Your example with G(f,x) = 0 indicates that you don’t understand the solution. An important point to the solution is that the representative g that is chosen is the same regardless of what x is. Otherwise we could not assert that the guesser is wrong for only finitely many x because g(x) differs from f(x) at only finitely many places. In your example, you would have g(x) be identically zero, which obviously does not match f(x) at all but finitely many places.

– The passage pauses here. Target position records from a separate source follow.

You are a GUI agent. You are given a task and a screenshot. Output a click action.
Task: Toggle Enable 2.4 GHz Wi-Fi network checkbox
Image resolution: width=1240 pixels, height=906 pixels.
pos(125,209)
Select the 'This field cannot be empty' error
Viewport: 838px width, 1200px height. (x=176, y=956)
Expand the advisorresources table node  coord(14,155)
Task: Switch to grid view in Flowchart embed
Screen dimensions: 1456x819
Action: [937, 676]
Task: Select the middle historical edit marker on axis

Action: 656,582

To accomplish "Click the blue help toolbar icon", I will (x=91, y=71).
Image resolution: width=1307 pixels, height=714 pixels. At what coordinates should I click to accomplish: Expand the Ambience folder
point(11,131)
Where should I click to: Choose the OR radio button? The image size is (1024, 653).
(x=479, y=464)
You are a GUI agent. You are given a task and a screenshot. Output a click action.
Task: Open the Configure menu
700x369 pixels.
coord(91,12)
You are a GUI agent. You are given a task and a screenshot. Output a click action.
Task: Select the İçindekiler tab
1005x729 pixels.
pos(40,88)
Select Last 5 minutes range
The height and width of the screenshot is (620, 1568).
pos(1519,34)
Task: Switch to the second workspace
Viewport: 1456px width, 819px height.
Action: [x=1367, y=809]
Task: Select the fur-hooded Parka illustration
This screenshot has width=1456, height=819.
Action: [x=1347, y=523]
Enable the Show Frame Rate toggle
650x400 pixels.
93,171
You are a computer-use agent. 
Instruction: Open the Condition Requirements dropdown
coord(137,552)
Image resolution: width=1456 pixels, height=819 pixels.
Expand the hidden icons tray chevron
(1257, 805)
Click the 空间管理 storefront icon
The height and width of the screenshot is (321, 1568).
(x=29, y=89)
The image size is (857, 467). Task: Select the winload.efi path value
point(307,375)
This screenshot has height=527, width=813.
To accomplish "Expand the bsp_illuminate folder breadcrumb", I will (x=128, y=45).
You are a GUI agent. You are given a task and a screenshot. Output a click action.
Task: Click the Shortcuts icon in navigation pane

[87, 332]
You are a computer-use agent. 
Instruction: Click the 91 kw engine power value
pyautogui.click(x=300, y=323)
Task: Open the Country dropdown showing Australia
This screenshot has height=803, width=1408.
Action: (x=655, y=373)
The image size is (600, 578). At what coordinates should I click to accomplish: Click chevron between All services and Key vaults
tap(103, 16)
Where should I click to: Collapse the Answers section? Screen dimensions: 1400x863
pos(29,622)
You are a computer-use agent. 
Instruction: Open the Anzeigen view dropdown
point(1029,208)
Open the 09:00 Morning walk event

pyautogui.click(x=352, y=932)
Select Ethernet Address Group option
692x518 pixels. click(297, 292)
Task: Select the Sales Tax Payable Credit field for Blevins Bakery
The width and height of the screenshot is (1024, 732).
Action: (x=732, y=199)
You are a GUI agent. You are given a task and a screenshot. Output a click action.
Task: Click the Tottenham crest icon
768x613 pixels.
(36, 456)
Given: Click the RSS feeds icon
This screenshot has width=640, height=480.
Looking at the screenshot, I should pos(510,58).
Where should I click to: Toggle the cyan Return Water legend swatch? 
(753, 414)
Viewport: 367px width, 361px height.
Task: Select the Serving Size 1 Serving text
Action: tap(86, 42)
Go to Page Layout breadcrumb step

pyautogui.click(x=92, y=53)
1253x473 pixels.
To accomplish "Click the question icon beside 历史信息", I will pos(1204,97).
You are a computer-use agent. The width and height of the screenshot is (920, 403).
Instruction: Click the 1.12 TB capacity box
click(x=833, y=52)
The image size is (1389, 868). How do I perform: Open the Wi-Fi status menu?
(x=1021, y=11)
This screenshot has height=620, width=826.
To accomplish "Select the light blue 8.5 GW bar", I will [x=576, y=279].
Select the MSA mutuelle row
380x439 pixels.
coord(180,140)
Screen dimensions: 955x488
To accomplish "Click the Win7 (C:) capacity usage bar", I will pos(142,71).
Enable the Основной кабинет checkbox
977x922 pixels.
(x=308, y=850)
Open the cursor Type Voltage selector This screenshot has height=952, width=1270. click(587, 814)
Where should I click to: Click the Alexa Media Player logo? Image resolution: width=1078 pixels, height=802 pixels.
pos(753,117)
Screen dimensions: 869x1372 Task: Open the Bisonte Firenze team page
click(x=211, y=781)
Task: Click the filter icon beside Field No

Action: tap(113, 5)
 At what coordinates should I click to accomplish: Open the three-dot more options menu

Your probability argument doesn’t hold because G(f,x) is not a random variable.
Hmm, for some reason the prisoner example seems to be much less strange than the function example which seems much more counterintuitive.
Links broken, try http://www.math.union.edu/~hardinc/pub/peculiar.pdf
You cannot choose a random integer uniformly! Likewise neither can you choose a random real number uniformly from [0,1]. Therefore the strategy does not exist. Also, for all such problems the strategy requires an access into an infinite set in finite amount of time, which is impossible.
The question is how you picked the arbitrary representatives. The axiom says that a pick exists. It doesn’t say you can actually pick. You can see how absurd it is if you move the arbitrary choice to immediately before the guess. No outside observer could tell if you chose the arbitrary representatives beforehand or after seeing x and the table of values. Picking without a corresponding probability distribution is meaningless.
I think “in practice” this would result in the guesser being wrong practically all the time and saying that this doesn’t rule out that the probability is 1, he’s just extremely unlucky, but “eventually” the rate of correct guesses will converge to 1, but no idea when it’s going to happen. “Eventually.”